» **Directions for this task**
In the records below, the lines between the one holding "Given: Click the undo/reset icon beside 前复权" and the one holding "This screenshot has width=1085, height=610.", inclusive, are to be transcribed exactly; no pictures are to be included.

----------------------------------------

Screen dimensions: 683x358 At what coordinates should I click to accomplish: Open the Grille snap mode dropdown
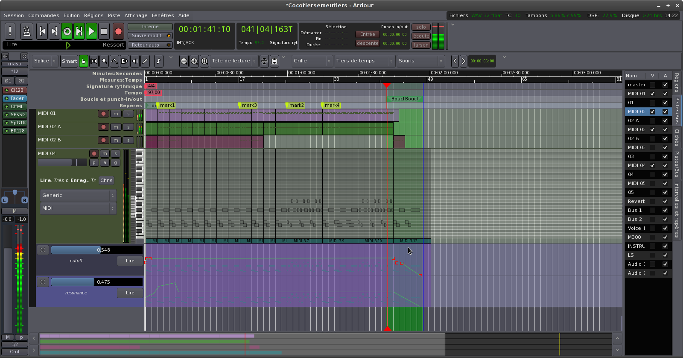click(312, 61)
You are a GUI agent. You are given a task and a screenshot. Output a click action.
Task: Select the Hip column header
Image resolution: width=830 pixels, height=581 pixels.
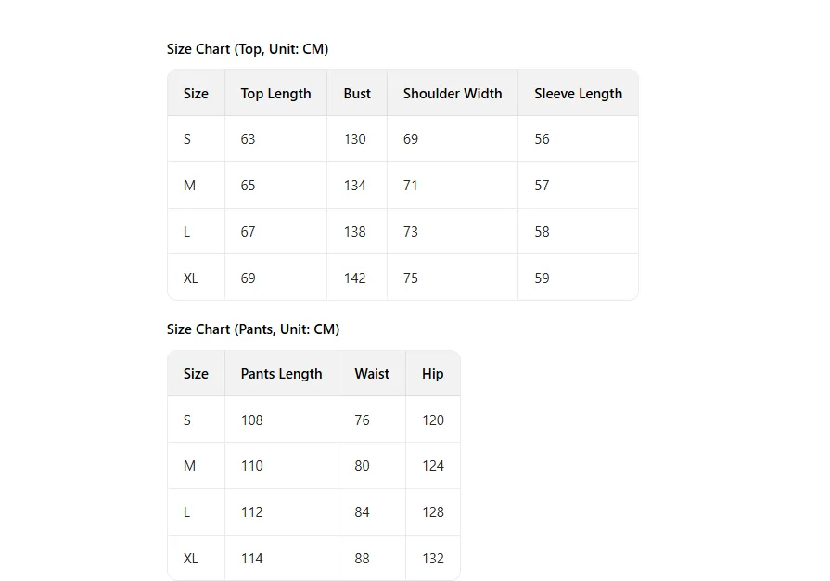433,374
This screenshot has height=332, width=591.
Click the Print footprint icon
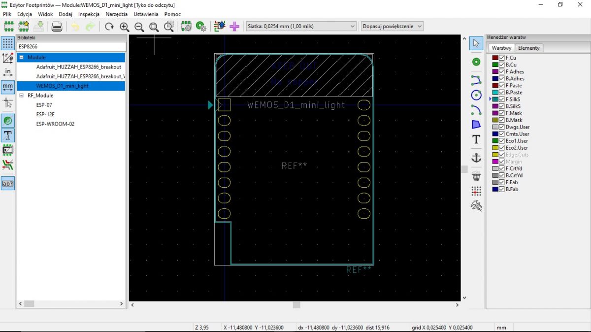57,26
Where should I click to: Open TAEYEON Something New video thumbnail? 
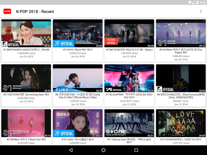click(26, 78)
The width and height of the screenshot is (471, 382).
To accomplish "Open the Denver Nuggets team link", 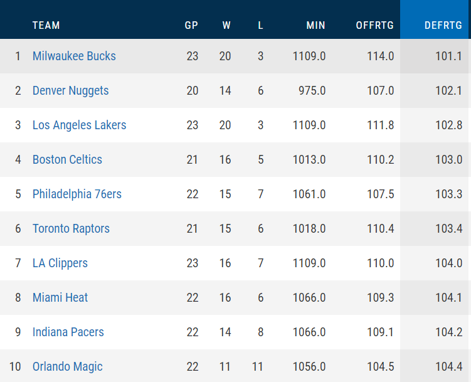I will pos(71,91).
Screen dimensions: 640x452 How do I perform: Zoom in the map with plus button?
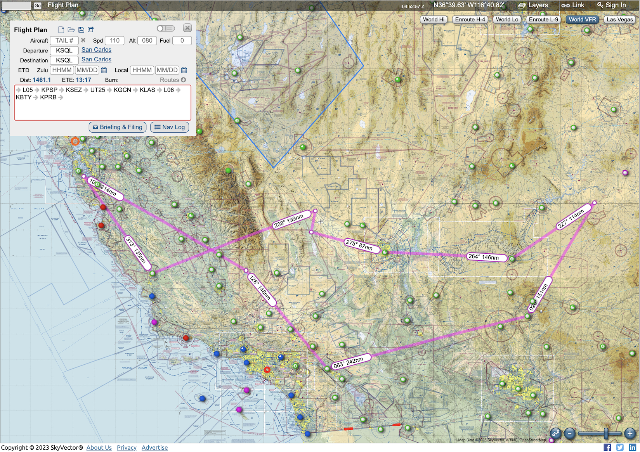point(630,434)
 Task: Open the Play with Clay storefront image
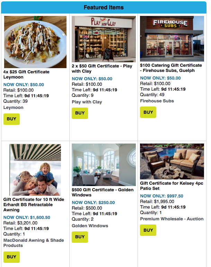(104, 39)
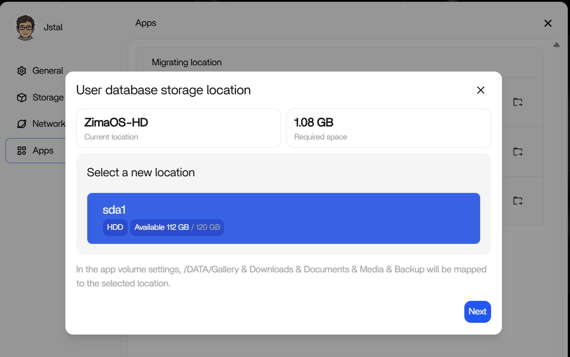Open the Storage section cube icon
Viewport: 570px width, 357px height.
click(x=21, y=97)
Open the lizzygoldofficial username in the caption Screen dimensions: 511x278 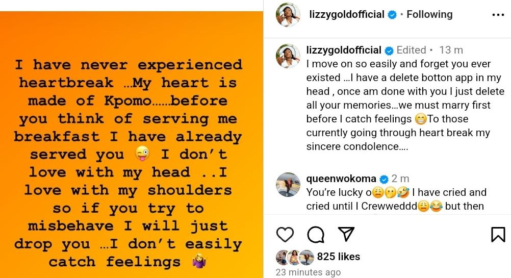(344, 50)
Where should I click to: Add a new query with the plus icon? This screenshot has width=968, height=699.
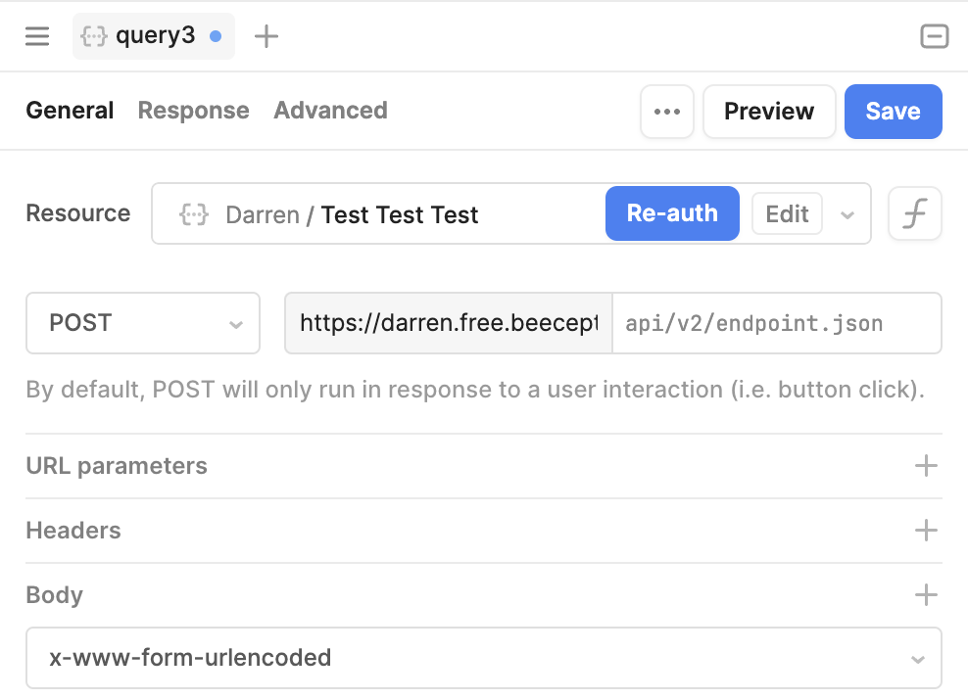pyautogui.click(x=266, y=37)
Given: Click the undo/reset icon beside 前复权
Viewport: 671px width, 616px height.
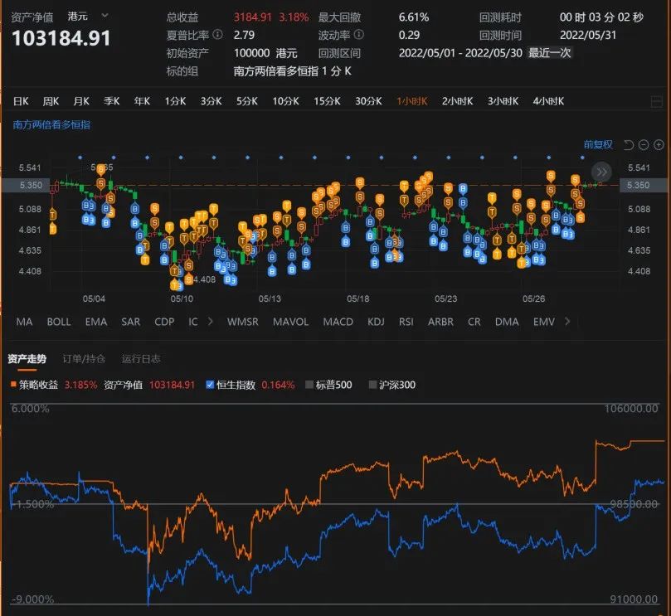Looking at the screenshot, I should click(x=628, y=145).
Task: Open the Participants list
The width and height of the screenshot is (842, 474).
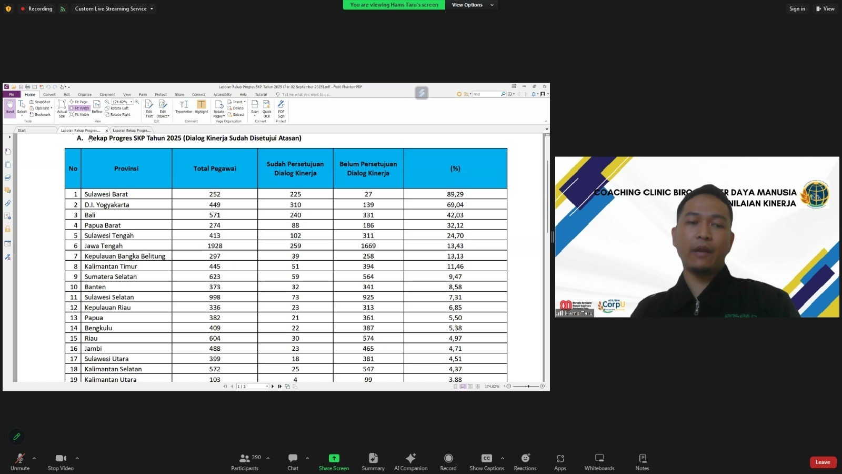Action: 245,461
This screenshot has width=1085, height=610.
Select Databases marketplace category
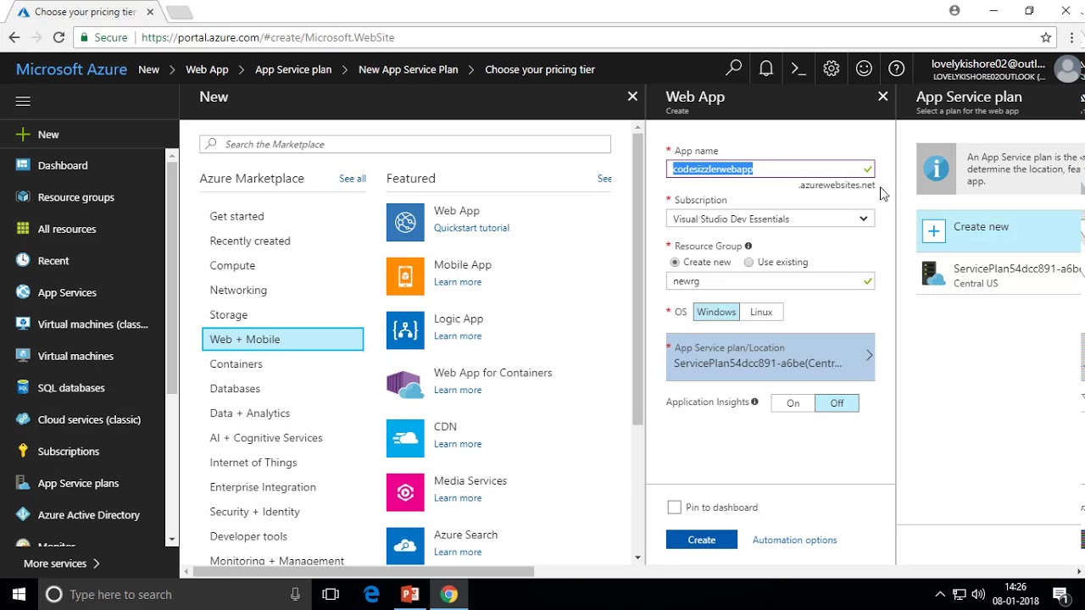235,389
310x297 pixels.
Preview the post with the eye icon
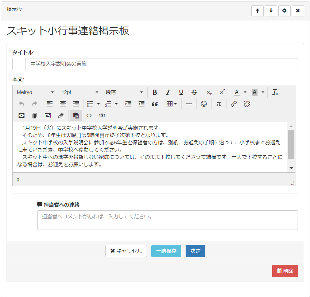(102, 116)
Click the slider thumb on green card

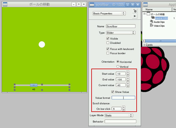click(x=34, y=85)
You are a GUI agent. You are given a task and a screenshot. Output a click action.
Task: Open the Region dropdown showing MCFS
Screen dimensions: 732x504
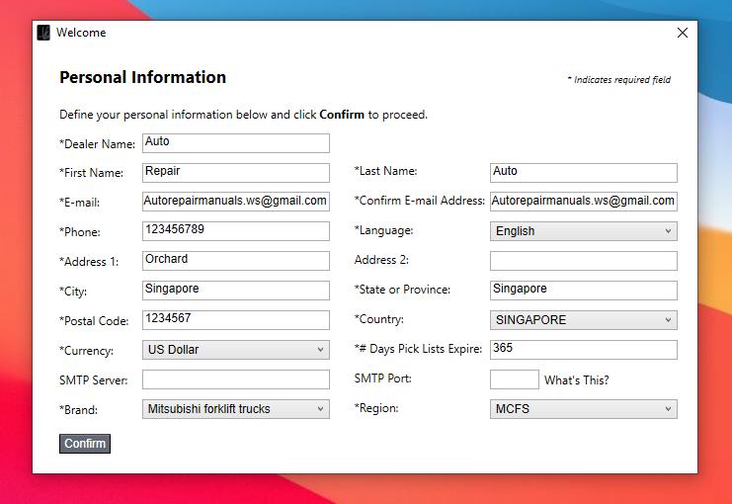(584, 409)
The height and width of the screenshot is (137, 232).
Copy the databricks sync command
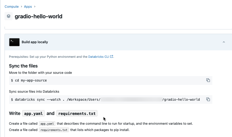pos(208,99)
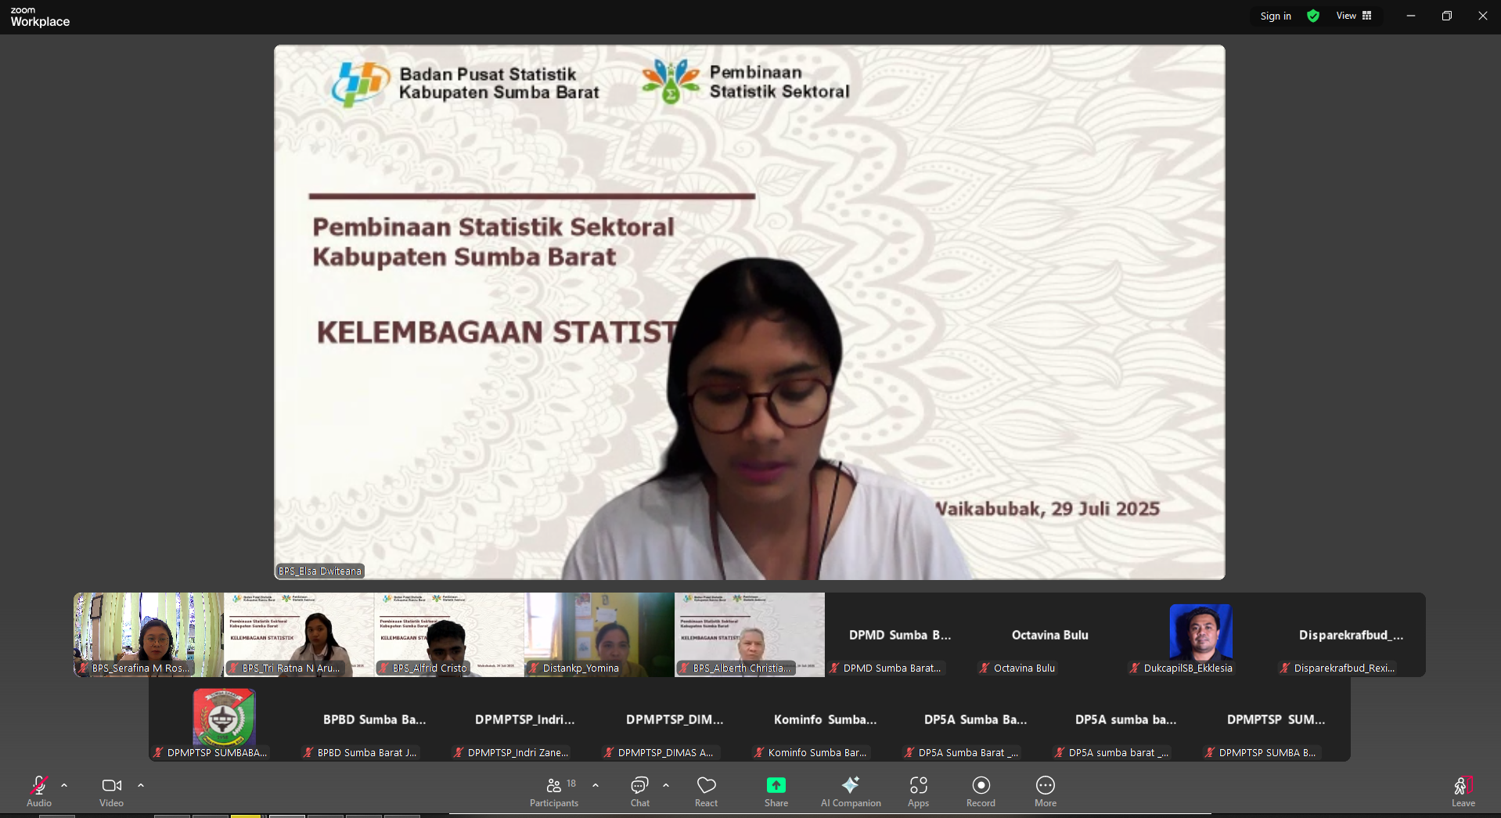This screenshot has width=1501, height=818.
Task: Open the Participants panel
Action: 554,791
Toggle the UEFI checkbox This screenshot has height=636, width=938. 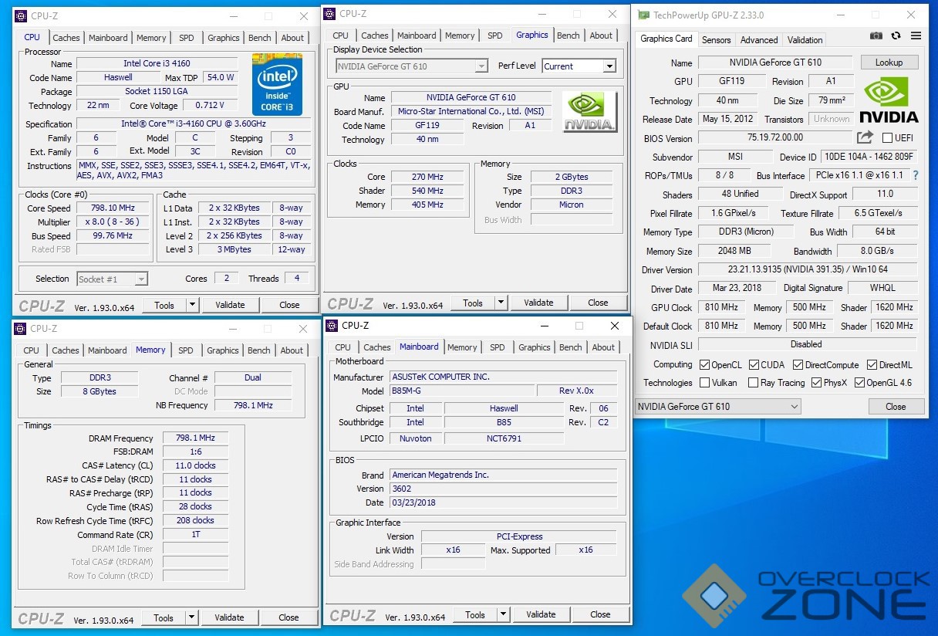[887, 138]
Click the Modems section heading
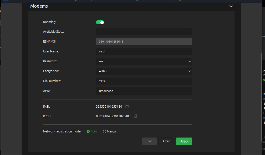 [39, 6]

----------------------------------------

» **Exercise answer**
Given: Click the undo/reset icon beside 前复权
Viewport: 671px width, 616px height.
Looking at the screenshot, I should click(x=628, y=145).
Task: Open the Participants list
The width and height of the screenshot is (842, 474).
Action: 245,461
This screenshot has width=1085, height=610.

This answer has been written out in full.